Grimbergen leefde ook. ‘In 1978 was er een groot feest omdat de abdij 850 jaar bestond, de Sint-Servaasommegang in mei was nieuw leven ingeblazen, en je had ook de Jaarmarkt. Voor een klein manneke was het leuk dat er zoveel gebeurde in de buurt. Wat later ging ik dan uit in Het Nieuw Onkruid in Strombeek of in zaal Rubens in Beigem. Iedereen kende elkaar redelijk goed en veel van de mensen van toen wonen nog altijd in de buurt of keren terug nadat ze soms ver weg zijn gaan wonen.’

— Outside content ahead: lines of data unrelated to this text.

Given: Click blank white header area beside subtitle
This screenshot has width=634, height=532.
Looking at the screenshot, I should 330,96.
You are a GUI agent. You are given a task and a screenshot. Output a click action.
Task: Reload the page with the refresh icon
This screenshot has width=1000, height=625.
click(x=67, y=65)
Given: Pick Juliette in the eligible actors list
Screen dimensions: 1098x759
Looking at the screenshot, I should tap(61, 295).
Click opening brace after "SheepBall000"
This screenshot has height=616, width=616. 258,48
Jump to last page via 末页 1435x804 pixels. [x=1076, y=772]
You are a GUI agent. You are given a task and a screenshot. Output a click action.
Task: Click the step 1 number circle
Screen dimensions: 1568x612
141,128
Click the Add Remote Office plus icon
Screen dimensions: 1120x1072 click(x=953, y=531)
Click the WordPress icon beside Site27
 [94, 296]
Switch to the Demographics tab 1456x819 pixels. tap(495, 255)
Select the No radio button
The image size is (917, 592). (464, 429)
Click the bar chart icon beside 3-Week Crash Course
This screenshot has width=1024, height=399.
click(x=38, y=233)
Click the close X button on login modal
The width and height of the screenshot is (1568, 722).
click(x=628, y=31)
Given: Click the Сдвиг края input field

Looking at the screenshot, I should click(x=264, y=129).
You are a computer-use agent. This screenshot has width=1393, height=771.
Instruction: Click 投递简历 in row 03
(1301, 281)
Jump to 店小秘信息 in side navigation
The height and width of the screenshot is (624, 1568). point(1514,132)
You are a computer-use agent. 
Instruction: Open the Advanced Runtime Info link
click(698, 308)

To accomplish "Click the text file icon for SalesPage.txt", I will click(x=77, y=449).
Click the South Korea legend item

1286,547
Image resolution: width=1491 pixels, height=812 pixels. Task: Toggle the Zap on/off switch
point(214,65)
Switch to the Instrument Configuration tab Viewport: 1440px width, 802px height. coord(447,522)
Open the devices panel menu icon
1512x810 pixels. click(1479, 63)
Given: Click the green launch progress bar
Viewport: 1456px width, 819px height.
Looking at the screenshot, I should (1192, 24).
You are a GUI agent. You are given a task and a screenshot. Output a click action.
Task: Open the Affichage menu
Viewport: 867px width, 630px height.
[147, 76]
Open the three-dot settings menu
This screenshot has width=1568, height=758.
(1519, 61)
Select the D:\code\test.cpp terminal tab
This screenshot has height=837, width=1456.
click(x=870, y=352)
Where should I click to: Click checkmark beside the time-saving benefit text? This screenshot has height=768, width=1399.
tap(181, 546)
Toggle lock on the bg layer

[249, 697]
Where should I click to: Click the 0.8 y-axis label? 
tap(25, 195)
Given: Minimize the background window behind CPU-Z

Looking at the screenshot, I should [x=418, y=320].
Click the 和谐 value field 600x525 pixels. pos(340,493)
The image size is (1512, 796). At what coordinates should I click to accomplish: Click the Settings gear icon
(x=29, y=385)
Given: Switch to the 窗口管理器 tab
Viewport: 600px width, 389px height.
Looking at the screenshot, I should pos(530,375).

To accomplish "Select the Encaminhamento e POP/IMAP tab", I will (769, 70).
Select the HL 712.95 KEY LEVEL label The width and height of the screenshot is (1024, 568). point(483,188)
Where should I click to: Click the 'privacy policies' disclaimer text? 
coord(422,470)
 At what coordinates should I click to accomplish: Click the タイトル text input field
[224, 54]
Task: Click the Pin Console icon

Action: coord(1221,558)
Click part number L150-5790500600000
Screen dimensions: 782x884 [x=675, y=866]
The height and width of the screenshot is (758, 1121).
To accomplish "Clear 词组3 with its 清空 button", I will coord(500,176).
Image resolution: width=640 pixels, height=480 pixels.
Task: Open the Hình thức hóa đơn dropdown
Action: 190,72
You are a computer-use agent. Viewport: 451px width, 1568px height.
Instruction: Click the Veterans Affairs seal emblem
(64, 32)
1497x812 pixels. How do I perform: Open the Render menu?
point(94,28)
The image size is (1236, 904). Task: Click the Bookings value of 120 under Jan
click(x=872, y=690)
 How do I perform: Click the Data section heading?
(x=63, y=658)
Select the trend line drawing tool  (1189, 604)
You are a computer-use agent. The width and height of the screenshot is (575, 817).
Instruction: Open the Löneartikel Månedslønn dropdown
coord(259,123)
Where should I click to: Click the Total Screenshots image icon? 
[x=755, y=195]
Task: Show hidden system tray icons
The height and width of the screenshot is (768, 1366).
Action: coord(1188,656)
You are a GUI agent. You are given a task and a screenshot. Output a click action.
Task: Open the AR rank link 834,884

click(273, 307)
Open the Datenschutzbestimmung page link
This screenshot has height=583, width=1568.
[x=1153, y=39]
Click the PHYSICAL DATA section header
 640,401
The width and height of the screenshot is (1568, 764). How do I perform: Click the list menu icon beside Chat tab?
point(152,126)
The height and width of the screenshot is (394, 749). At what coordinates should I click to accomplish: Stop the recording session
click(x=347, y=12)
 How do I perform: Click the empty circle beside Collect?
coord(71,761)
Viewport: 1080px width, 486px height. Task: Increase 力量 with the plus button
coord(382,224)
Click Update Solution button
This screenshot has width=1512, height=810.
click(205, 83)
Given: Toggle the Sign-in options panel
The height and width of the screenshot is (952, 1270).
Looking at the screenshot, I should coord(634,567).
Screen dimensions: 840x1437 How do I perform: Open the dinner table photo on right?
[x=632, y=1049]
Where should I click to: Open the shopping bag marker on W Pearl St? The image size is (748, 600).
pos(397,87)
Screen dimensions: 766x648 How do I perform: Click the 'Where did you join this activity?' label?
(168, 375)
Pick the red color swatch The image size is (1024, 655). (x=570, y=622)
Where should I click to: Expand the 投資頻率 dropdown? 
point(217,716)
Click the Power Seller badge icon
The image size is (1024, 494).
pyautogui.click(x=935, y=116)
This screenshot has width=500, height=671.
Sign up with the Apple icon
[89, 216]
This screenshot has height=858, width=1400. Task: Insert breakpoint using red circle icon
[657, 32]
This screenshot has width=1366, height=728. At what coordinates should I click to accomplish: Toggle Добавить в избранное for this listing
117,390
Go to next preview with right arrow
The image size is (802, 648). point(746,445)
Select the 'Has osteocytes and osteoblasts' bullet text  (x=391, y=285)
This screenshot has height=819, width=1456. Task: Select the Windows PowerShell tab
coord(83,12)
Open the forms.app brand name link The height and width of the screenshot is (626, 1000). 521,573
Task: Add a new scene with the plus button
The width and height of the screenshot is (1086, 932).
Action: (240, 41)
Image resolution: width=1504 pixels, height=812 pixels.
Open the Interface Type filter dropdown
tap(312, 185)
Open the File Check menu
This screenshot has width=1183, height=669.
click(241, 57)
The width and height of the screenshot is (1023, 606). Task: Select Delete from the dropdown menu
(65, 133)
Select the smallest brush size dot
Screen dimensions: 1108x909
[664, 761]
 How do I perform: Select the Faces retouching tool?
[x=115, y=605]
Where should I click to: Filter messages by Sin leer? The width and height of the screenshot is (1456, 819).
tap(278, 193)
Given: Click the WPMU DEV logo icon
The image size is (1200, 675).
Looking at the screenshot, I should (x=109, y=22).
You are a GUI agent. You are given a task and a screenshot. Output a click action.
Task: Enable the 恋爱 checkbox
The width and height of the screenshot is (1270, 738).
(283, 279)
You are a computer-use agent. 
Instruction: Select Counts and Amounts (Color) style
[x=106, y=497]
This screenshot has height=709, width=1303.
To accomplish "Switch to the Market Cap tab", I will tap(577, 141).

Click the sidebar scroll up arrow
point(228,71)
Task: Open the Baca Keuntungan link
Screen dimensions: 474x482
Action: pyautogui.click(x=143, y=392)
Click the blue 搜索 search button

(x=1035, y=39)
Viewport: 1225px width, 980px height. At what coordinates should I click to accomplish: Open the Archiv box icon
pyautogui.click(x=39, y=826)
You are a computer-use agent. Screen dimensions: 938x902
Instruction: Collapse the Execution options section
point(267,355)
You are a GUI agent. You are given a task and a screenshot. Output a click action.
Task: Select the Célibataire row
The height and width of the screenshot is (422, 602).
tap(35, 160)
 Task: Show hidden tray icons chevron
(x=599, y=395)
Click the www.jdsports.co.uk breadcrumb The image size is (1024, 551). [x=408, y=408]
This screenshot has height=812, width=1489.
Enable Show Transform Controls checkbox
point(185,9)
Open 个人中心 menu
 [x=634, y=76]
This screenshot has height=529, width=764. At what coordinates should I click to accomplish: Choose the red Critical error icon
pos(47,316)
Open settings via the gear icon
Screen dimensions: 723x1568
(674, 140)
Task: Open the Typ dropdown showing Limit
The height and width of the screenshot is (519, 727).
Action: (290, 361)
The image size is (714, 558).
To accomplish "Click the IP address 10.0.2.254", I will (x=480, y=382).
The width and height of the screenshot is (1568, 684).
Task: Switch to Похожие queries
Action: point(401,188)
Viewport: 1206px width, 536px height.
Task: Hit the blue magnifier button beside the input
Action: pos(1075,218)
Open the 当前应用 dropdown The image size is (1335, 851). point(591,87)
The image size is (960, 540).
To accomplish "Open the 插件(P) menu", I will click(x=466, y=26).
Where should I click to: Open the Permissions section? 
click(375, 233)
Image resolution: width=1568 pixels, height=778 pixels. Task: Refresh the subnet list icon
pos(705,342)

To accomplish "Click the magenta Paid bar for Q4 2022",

Ook de broers en zussen – waaronder zus Mieke die bijna 45 jaar huisarts was in Grimbergen – zijn allemaal in de regio gebleven en wonen in Grimbergen, Humbeek, Meise en Strombeek. Bart Verhaeghe zelf woont met zijn vrouw Anne en zijn drie kinderen in Oksdonk, Kapelle-op-den-Bos, maar komt hier nog graag rondfietsen. Dan kan hij zijn gezellen makkelijk langs alle binnenwegjes loodsen. ‘Ik ken het nog goed. Grimbergen heeft veel van haar eigenheid behouden: de Abdij, de basiliek, de Tommenmolen, de Liermolen, de ’s Gravenmolen, het Prinsenbos, het nieuwe Lintbos. Veel kwaliteitsvol erfgoed en recreatieplaatsen die volgens mij een belangrijke reden zijn waarom veel van mijn leeftijdgenoten nog altijd in de buurt wonen.
Expo 58 en Broeklin
Hoewel sommige Belgen misschien denken dat Verhaeghe een halve Bruggeling is, woont hij dus met overtuiging in de Noordrand. De kantoren van zijn familieonderneming Lake Springs zijn gevestigd in het kasteel van Bever op de grens van Strombeek-Bever met Meise en Wemmel. Het kasteel, dat eeuwenlang aan de oude adellijke familie de Villegas de Clercamp toebehoorde, liet Verhaeghe helemaal restaureren, net als het park van 15 ha met een uitzonderlijk arboretum dat werd aangeplant door een voormalige hofmaarschalk van Leopold II, en de vijvers die het water van de Maalbeek zuiveren
Maar bovenal wil Verhaeghe, die mee industriebouwer Verelst en de logistieke projectontwikkelaar Eurinpro groot maakte en doorverkocht, nu de werkwinkelwijk Broeklin realiseren, de aangepaste incarnatie van het belevingscomplex Uplace in Machelen. ‘In 1993 ben ik bij Luc Verelst begonnen, en toen we in 2006 Eurinpro, de grootste logistieke speler in Europa aan Australiërs verkochten, was ik nog maar 41 jaar. Ik herbegin niet graag met wat ik al gedaan heb. Dus wilden we op dat stuk grond in plaats van een groot logistiek centrum vlakbij de luchthaven iets realiseren waar onze regio fier op kan zijn. Wanneer ik vroeger met mijn vader naar de Heizel reed, waar hij het Belgisch kampioenschap atletiek volgde en ik de tijden van de atleten in mijn schriftje noteerde, sprak hij altijd enthousiast over de paviljoenen van Expo 58 en vertelde hij dat dat evenement voor de Noordrand iets had betekend dat met niets te vergelijken was. Hopelijk kan Broeklin, waar circulariteit, opleiding, KMO’s, maakwinkels en vrijetijdsbesteding samenkomen, ook zo’n plek worden.